Natürlich sind die alle 1,XX.  
Ich meine die dünnste. Bei der Teichtiefe ist eine 1 mm PVC auch ausreichend.
Du wirst ja sicherlich noch darunter die Steinchen entfernen. Vielleicht kommt sogar noch ein gutes Vlies drunter?

Zum Folienanbieter einfach mal die erweiterte Suchfunktion mit "EPDM Geaplan" füttern und auf "Beiträge anzeigen" unten umschalten. Da kommen ein paar Treffer!
Konnte da nix negatives über Geaplan lesen.


----------



## Shiva88 (13. Apr. 2012)

*AW: Projekt Teichbau in Hanglage hat begonnen*

So, hab gestern die Teichfolie bestellt.

Wir haben uns nun eine 1,14 mm EPDM bei Geaplan gekauft.

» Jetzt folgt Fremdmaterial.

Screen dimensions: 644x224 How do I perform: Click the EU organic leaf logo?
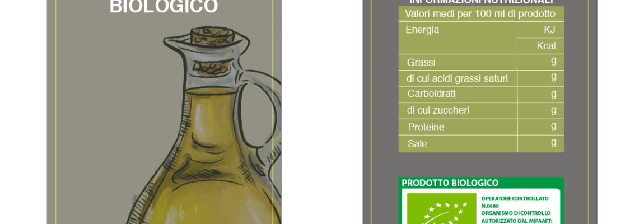pyautogui.click(x=441, y=208)
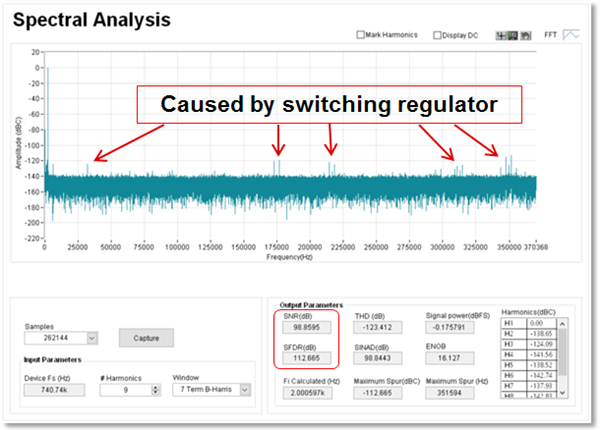
Task: Select the graph zoom tool
Action: pos(512,35)
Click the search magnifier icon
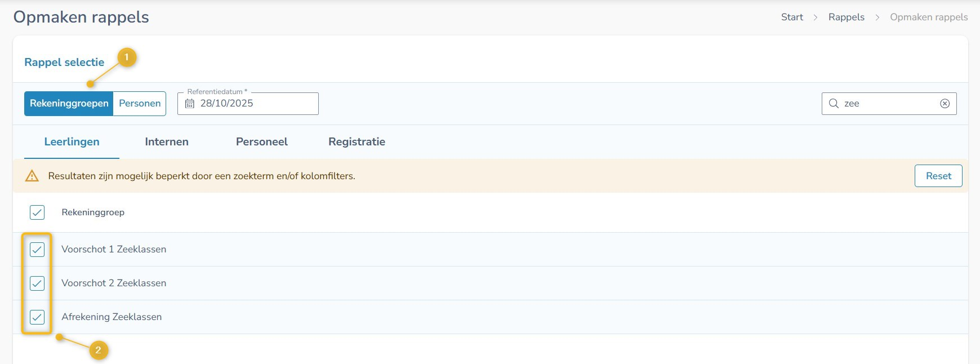 [834, 104]
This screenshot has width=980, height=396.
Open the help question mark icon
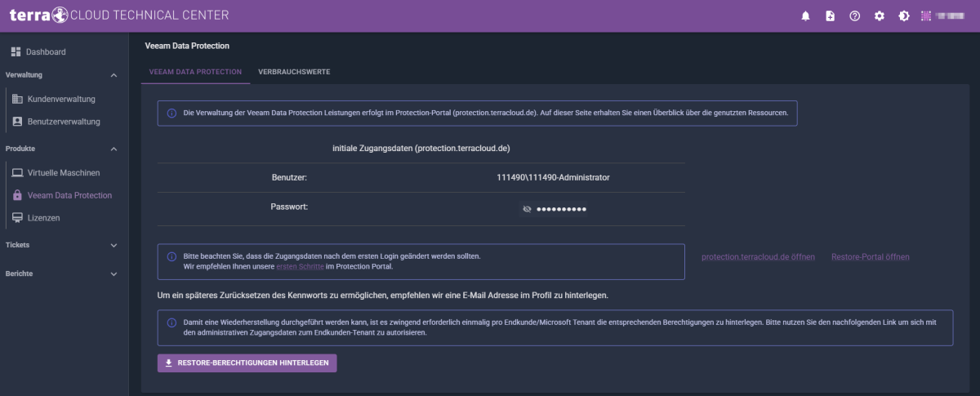pyautogui.click(x=854, y=16)
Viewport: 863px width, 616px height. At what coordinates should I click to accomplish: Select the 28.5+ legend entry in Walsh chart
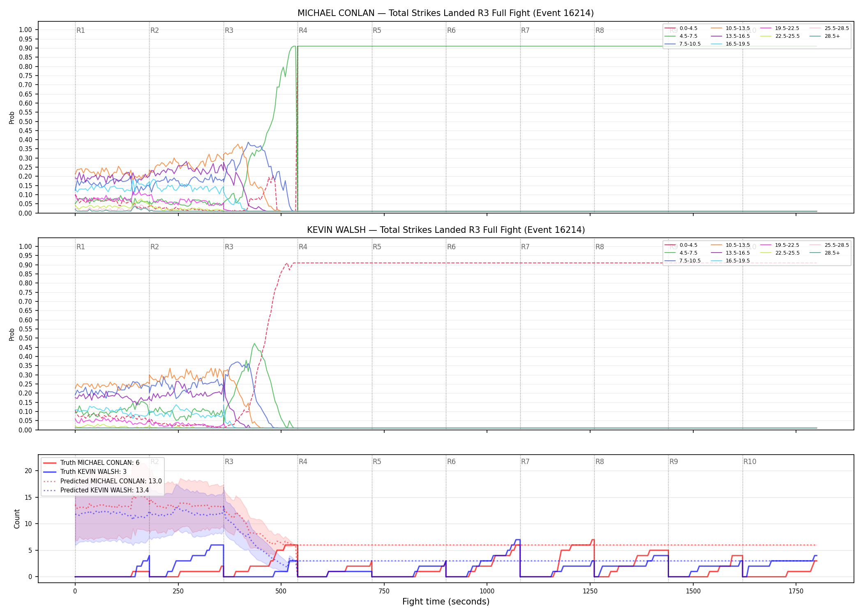point(825,253)
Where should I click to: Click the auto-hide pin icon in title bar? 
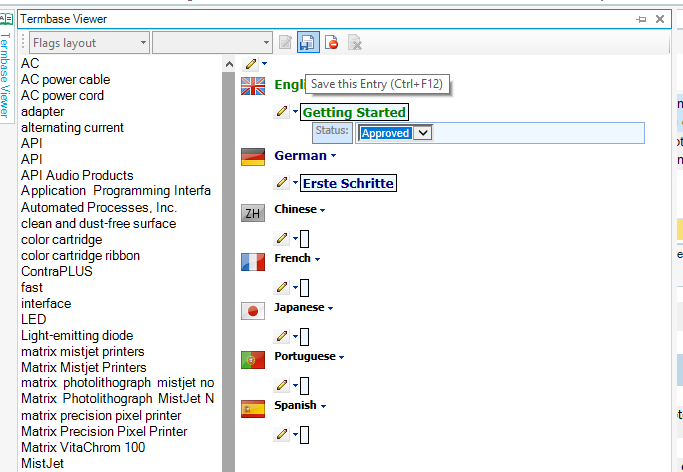pos(641,19)
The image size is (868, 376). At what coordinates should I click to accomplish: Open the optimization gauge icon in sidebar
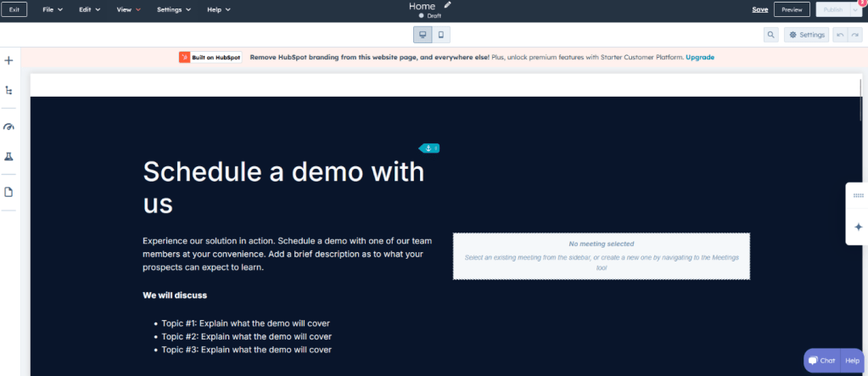point(8,126)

Lieferzeit stand leider nicht dabei  Hoffe jedenfalls dass sie Anfang nächster Woche kommt. :beten

Falls die Folie erst nach den ersten Pflanzen kommt haben wir als Notlösung zum glück noch ein paar Maurermörtel stehen.


----------



## Shiva88 (20. Apr. 2012)

*AW: Projekt Teichbau in Hanglage hat begonnen*

Hallo,

hier mal ein Zwischenreport  :
Loch ist im Granitstein drin (war innerhalb einer viertel Stunde erledigt  )

Vlies wurde Vorgestern verlegt 

 

und die Folie ist gesgtern gekommen.

 

Der erste Teichbewohner ist auch schon da 

 

und ganz nebenbei hat mein Mann den Pavillion hochgezogen 

 

Jetzt bin ich am hoffen, dass die Pflanzen heute oder morge noch kommen, damit ich am Sonntag weiter machen kann.

Da fällt mir noch eine Frage ein:

Kann man die EPDM-Folie falsch rum verlegen oder ist das egal?


----------



## katja (20. Apr. 2012)

*AW: Projekt Teichbau in Hanglage hat begonnen*

du lässt erst das wasser ein und dann gehts ans pflanzen? :shock

das wird bestimmt richtig spaßig bei den temperaturen... 

ich war die woche für ein paar minuten bis zu den ellenbogen drin, ich dachte mir stirbt der arm ab 

und das substrat? macht ihr das auch im nachhinein rein?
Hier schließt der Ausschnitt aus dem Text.